# WHAT YOU ARE ASKED TO DO
Write out the material below line for line, changing nothing.

Extracted records
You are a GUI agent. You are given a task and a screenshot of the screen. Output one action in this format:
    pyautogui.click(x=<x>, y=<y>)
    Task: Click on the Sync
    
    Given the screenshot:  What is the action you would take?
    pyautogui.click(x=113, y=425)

# RESPONSE TO THE TASK
You are a GUI agent. You are given a task and a screenshot of the screen. Output one action in this format:
    pyautogui.click(x=<x>, y=<y>)
    Task: Click on the Sync
    
    Given the screenshot:  What is the action you would take?
    pyautogui.click(x=113, y=425)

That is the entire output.